— begin —
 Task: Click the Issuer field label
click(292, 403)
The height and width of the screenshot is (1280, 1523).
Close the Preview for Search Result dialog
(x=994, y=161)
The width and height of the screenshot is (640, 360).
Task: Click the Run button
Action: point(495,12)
— end —
Can you change "dialog" to "window" throughout the data above and leave everything else as it is?

 Task: Click the Issuer field label
click(292, 403)
The height and width of the screenshot is (1280, 1523).
Close the Preview for Search Result window
(x=994, y=161)
The width and height of the screenshot is (640, 360).
Task: Click the Run button
Action: point(495,12)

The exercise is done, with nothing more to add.